Musk also pushed, with mixed results, for early index inclusion that would create a broader base of buyers of SpaceX stock, and structured the company’s governance to preserve strong founder control. Musk will hold 82% of SpaceX's voting power after the IPO.
The U.S. IPO market is set to rebound sharply this year after an earlier bout of volatility. Goldman Sachs has forecast proceeds could quadruple to a record $160 billion in 2026, driven by a pipeline that includes not just SpaceX, but also artificial intelligence companies OpenAI and Anthropic.

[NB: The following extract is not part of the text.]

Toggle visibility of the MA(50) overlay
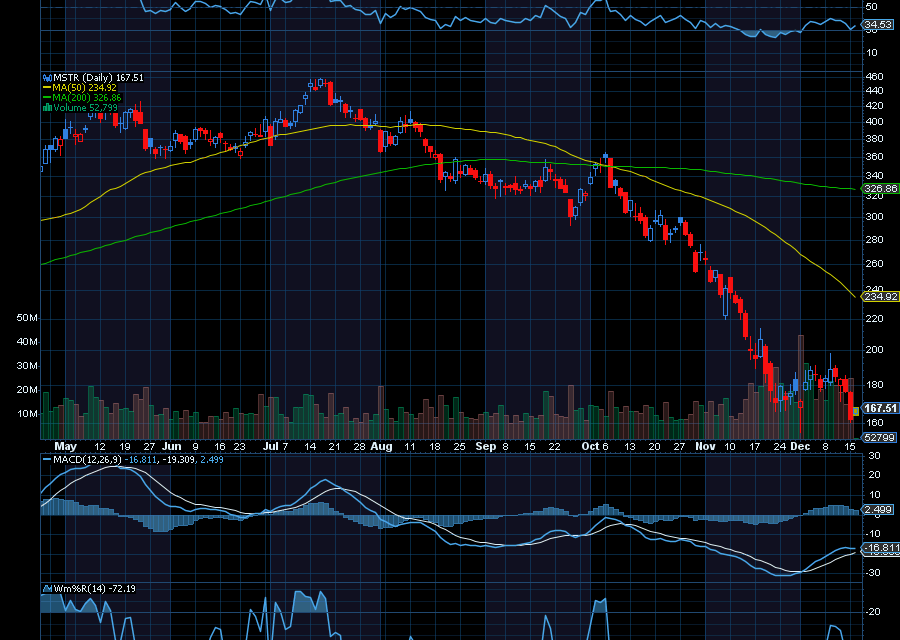Screen dimensions: 900x640 [x=46, y=87]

SPACEX REVENUE DEPENDS ON STARLINK
SpaceX said last week it has entered into a multiyear cloud services agreement with Alphabet's Google, locking in computing capacity at a time of increasing competition.
Founded in 2002, SpaceX defines its mission as "to build the systems and technologies necessary to make life multiplanetary, to understand the true nature of the universe, and to extend the light of consciousness to the stars." SpaceX said its market opportunity spans $28.5 trillion, a figure it called the largest in human history.

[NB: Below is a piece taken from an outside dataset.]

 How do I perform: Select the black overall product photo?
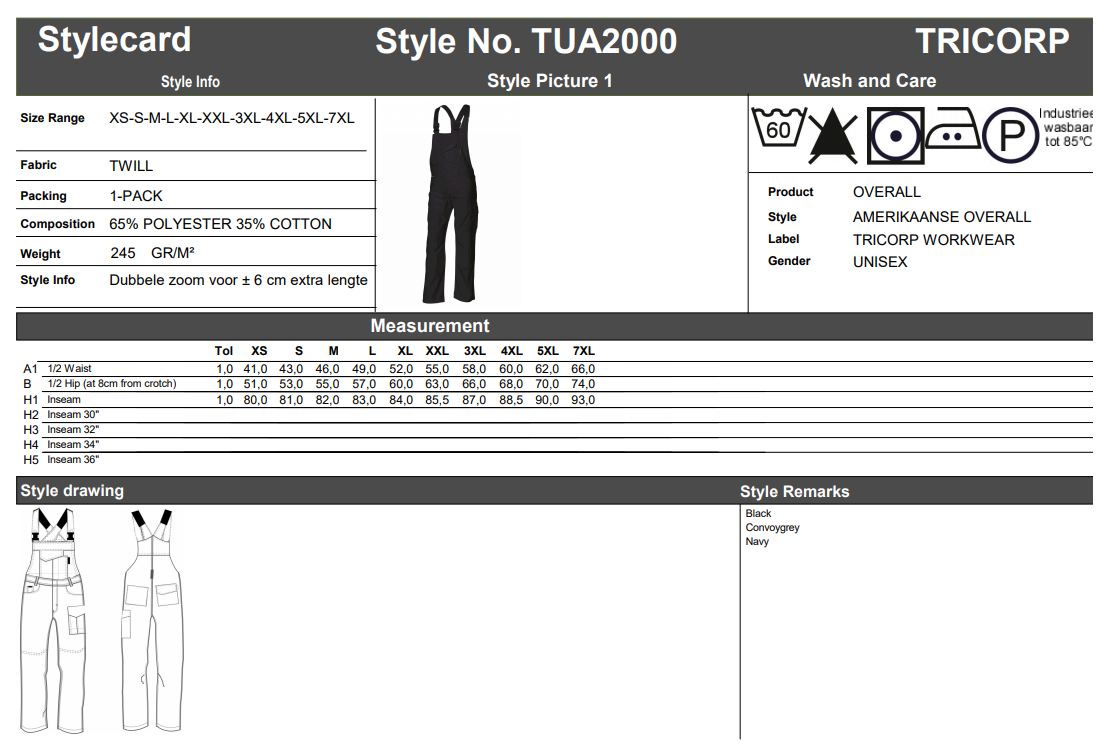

Its space operation is responsible for more than four-fifths of the mass launched into orbit over the past three years, it said, while its Starlink internet unit connects "millions of consumer, enterprise, and government customers across 164 countries, territories and other markets." Starlink currently accounts for most of SpaceX's revenue.
The lion's share of its putative addressable market comes from xAI, which is widely viewed as an also-ran to OpenAI and Anthropic, though SpaceX says the combination of its AI computing infrastructure, its model and access to its real-time data on X "creates a significant strategic advantage."
“The financial forecasts are uncertain, because of the reliance on large amounts of government contracts," said Kim Forrest, chief investment officer at Bokeh Capital Partners in Pittsburgh. "People buying the stock are buying into the future and mankind escaping the Earth – not really investing in a company.”
The hurdles for the company at its enormous valuation include efforts by rivals such as Jeff Bezos' Blue Origin to accelerate the commercialization of space and pursue government contracts in a bid to unlock new markets beyond Earth.
Investors will get a chance to see the market reaction beginning on Friday, when the stock is expected by many analysts to open in the afternoon, given the size and complexity of the deal.
"Most IPOs pop in the 10-15% range, and this deal has a lot of hype, so I think anything less than a 10% return would be sort of disappointing," said Matt Kennedy, senior strategist at Renaissance Capital, a provider of IPO-focused research and ETFs. "If it pops more than 50%, that tells me it's trading on pure hype."
Goldman Sachs, Morgan Stanley, BofA Securities, Citigroup and J.P. Morgan are joint book-running managers for the offering.